[Records for locating displayed items]
------------------------------------
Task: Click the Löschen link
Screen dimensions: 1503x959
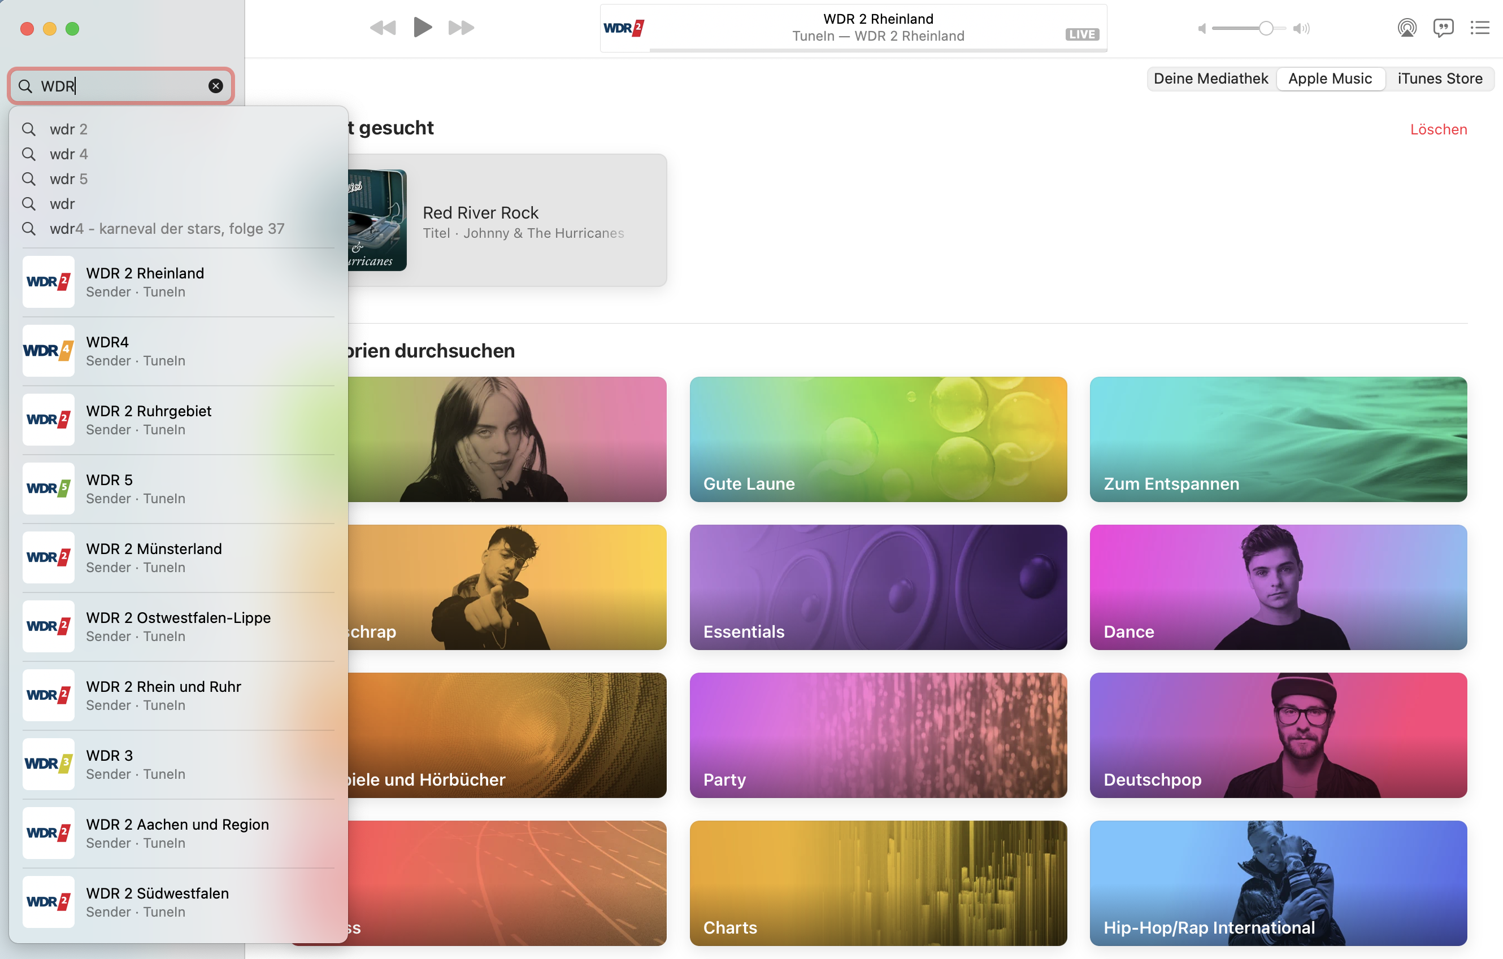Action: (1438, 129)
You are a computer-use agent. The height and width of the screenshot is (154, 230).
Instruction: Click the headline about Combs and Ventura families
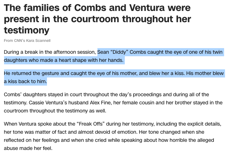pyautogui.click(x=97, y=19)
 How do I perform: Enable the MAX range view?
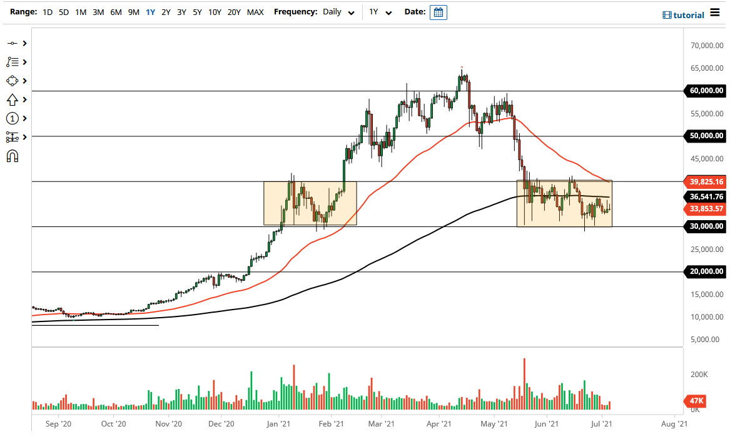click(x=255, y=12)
------------------------------------
## DIRECTIONS
Reproduce the lines of every item above word for word, omitting the pictures.

## OUTPUT FOR THIS TASK
Task: Click the Löschen link
Screen dimensions: 1503x959
Action: (1438, 129)
You are a computer-use agent. The height and width of the screenshot is (154, 230).
Instruction: Click the headline about Combs and Ventura families
pyautogui.click(x=97, y=19)
 How do I perform: Enable the MAX range view?
click(x=255, y=12)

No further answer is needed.